Jadi ingat sebuah hadist yang mengisahkan tentang pengaduan seorang sahabat kepada rasulullah ketika harga-harga bahan pokok melonjak akibat peceklik dan dia meminta rasulullah untuk menetapkan harga. Maka rasulullah pun menjawabnya dengan “bagaimana aku bisa mempertanggungjawabkan kezalimanku di akhirat kelak dengan menetapkan harga? Paceklik itu terjadi atas kehendak Allah.” Intinya, kita bisa ambil pelajaran dari hadist tersebut bahwa kenaikan harga minyak dunia karena sentiment pasar dunia akan isu-isu tertentu itu sunatullah. Tapi penimbunan itu manusia yang melakukan kezaliman itu sendiri.

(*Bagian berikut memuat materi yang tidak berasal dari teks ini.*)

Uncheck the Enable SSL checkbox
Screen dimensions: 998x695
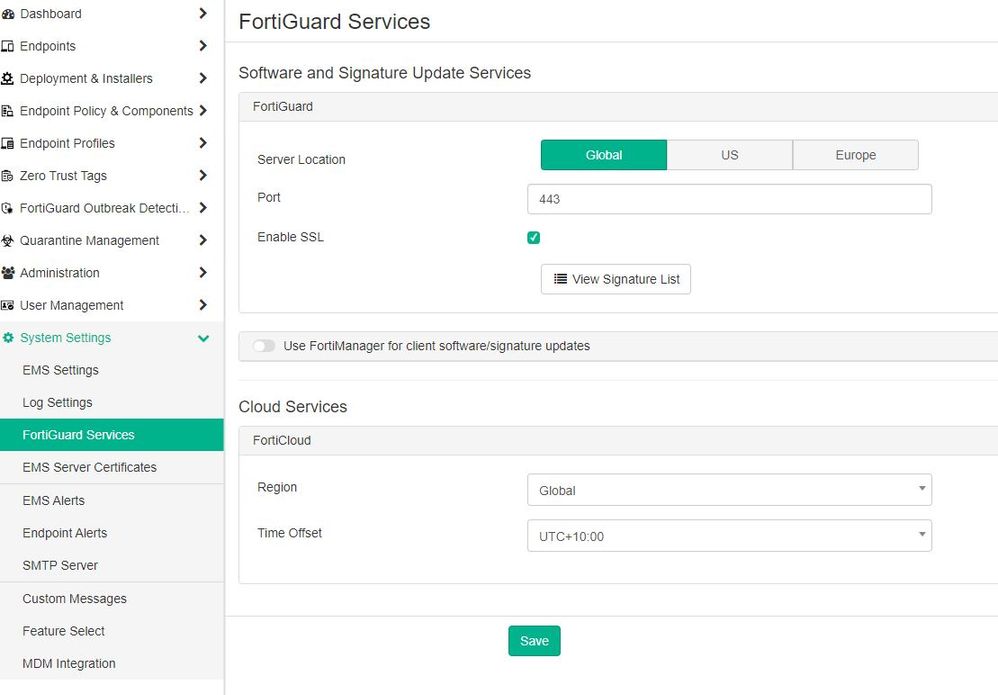pos(534,238)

Keempat, kita mau nih menurunkan emisi karbon dunia. Target Negara kita tahun 2030 penurunan sekitar 57%. Tapi bagaimana bisa dicapai jika kita masih subsidi bahan bakar kendaraan yang menyumbang masalah kemacetan dan polusi di Negara ini? Baik, memang BBM tidak hanya berkaitan dengan emisi karbon saja, tapi terkait dengan kebutuhan pokok masyarakat. Lantas apa yang bisa dilakukan pemerintah? Untuk menjawab ini, saya sudah jelaskan di atas.
Saya tidak tahu keputusan yang dibuat oleh partai-partai itu karena murni membertimbangkan kepentingan rakyat dengan disandingkan teori ilmiah atau hanya sekedar sok berpihak pada rakyat dan takut kehilangan simpati. Saya tidak tahu apakah para tokoh politik yang semula ikut melakukan kajian-kajian tentang kenaikan harga BBM mengapa pada akhirnya tidak bersuara apakah itu karena mereka tidak berdaya dan merasa iba dengan rakyat yang semakin sulit ataukah hanya karena takut image mereka turun. Tapi saya yakin, kawan-kawan mahasiswa yang turun ke jalan itu, meskipun tidak semuanya, mereka murni memihak masyarakat. Saya hanya berharap mereka semua bertindak karena murni memihak kepada masyarakat dan semoga keputusan itu adalah keputusan terbaik. Penimbunan berakhir, harga cabai segera kembali turun 100% kembali.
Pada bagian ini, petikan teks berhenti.